DOCUMENT SEGMENT:
* * *

Moreover, we should all answer the call of Albert Einstein, when he challenged us by reminding that,
“A human being is a part of a whole, called by us ‘universe’, a part limited in time and space. He experiences himself, his thoughts and feelings as something separated from the rest… a kind of optical delusion of his consciousness. This delusion is a kind of prison for us, restricting us to our personal desires and to affection for a few persons nearest to us. Our task must be to free ourselves from this prison by widening our circle of compassion to embrace all living creatures and the whole of nature in its beauty.”
Economic/Business education should be built upon the following key pillars in our view. These are pillars it rarely contains today.
*It should be built on the belief that leadership is based upon a deep understanding of the self and of the core values that drive one’s actions. Thus effective leadership requires the development of a compelling personal vision that engages others by offering meaning, dignity, and purpose. The ultimate aim of leadership is the building of more humane relationships, organizations, and societies. Effective leaders need to develop the critical imagination required to embrace individual, organizational, and global change from a stance of hope and courage.

* * *

DATASET CONTENT:
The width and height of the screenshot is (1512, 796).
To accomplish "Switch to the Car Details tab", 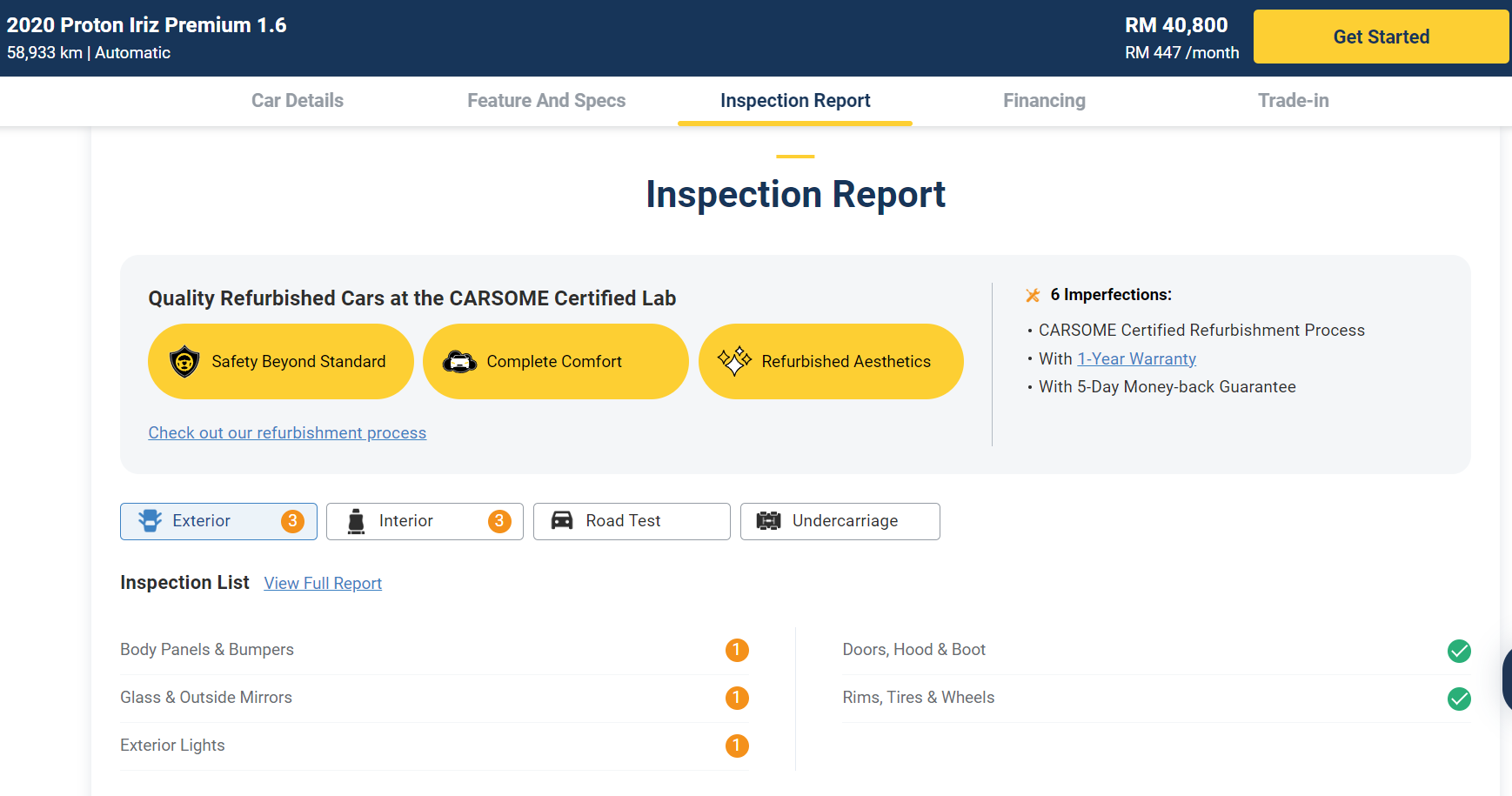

* * *

GIVEN PROBLEM 1:
Answer these questions from the passage on business education:
(a) In the Einstein quotation, what does the delusion restrict us to?
(b) What does the passage give as the ultimate aim of leadership?
(c) What do effective leaders need to develop?
GIVEN PROBLEM 2:
Set down, word for word, the part of the passage on business education from "Moreover, we should" to "rarely contains today.".

FULL SOLUTION 1:
(a) Our personal desires and affection for a few persons nearest to us.
(b) The building of more humane relationships, organizations, and societies.
(c) The critical imagination required to embrace individual, organizational, and global change from a stance of hope and courage.

FULL SOLUTION 2:
Moreover, we should all answer the call of Albert Einstein, when he challenged us by reminding that,
“A human being is a part of a whole, called by us ‘universe’, a part limited in time and space. He experiences himself, his thoughts and feelings as something separated from the rest… a kind of optical delusion of his consciousness. This delusion is a kind of prison for us, restricting us to our personal desires and to affection for a few persons nearest to us. Our task must be to free ourselves from this prison by widening our circle of compassion to embrace all living creatures and the whole of nature in its beauty.”
Economic/Business education should be built upon the following key pillars in our view. These are pillars it rarely contains today.